BACK in November 2012, when Alterique Hall, an $8-an-hour McDonald’s cashier in New York, joined 200 fast-food workers in the first one-day strike for the Fight for $15 campaign, many scoffed at their demand for $15 an hour as pie in the sky. Frustrated with his meager pay, Mr. Hall said, “It’s time for a change.”
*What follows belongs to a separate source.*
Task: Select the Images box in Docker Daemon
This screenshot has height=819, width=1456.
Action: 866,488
Three and a half years later, that change is starting to arrive. Last Monday, Gov. Jerry Brown of California announced a deal with state lawmakers to raise California’s minimum wage to $15 an hour by 2022 — a move expected to lift pay for five million workers. And late Thursday Gov. Andrew M. Cuomo of New York reached a deal with legislative leaders to adopt a $15 minimum wage in New York City in 2018 and in its suburbs in 2021, with a $12.50 minimum in upstate New York.
www.nytimes.com/...
ADDED: Forgot to mention Seattle, Washington, the first big American city to raise the minimum wage to $15. (Without the sky falling. More recent study here.)
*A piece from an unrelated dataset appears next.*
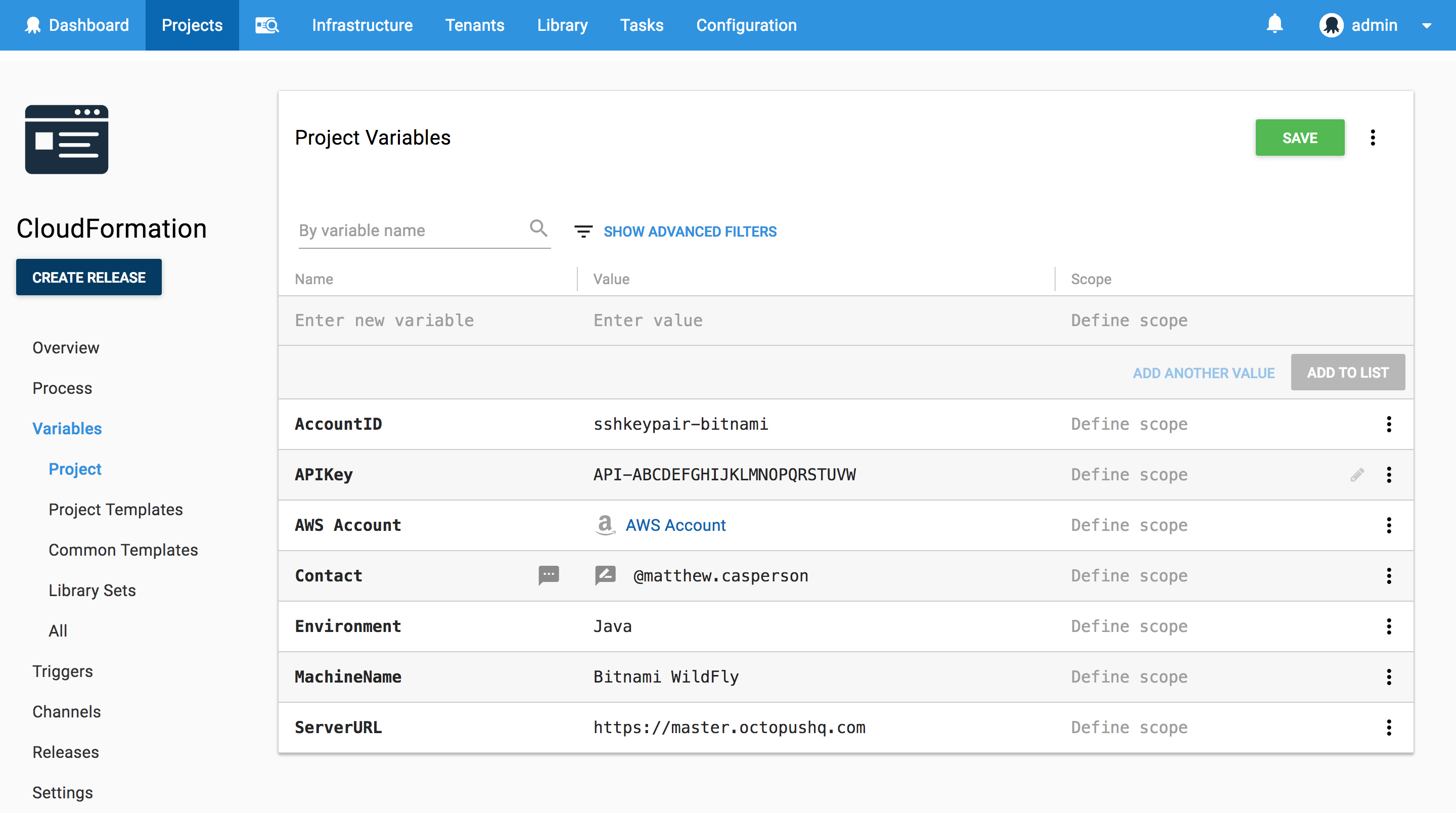This screenshot has width=1456, height=813.
Task: Open notifications via the bell icon
Action: pos(1276,25)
Again: These things are doable. We just need leaders who fight for them. Not people who call them “pie in the sky.”
Fifty-nine percent of Americans, including 84 percent of Democrats and 58 percent of independents, support a $15 minimum wage, according to a survey by the Public Religion Research Institute, a nonpartisan research group. Just 32 percent of Republicans do.
These things are doable. We just need DEMOCRATIC PARTY leaders who fight for them. Not Dems who call them “pie in the sky.”
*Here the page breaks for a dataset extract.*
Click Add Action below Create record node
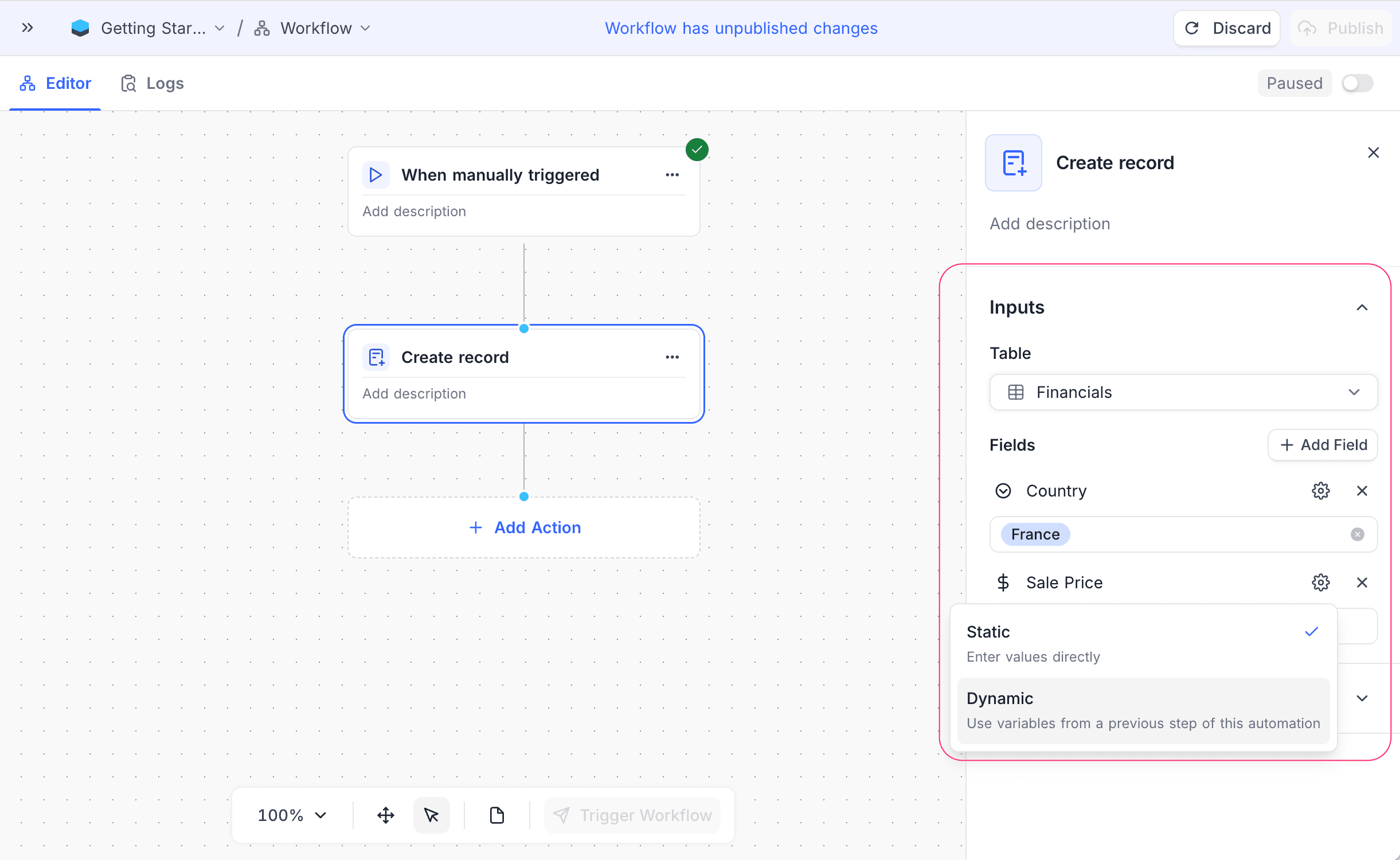This screenshot has height=860, width=1400. click(x=523, y=527)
• Bernie Sanders: “A Living Wage”
• Bernie Sanders: ”Medicare For All”
• Bernie Sanders: “It’s Time to Make College Tuition Free and Debt Free”
• More
These things are doable. We just need DEMOCRATIC PARTY leaders who fight for them.
Update: For all the Dems in the thread using Republican arguments against a $15 minimum wage: they’re fighting right now for a mimimum wage increase in Australia — where the current national minimum wage is $17.29 an hour. (That’s $13.28 US right now, but it was about the same when the Aussie dollar was on par with the US just a few years ago. And trust me — the country hasn’t fallen to pieces.)
And holy shit, this quote:
The minimum wage is still sitting around 40 per cent of what average wage earnings are and if this trend continues we could end up with a US-style working poor in this country.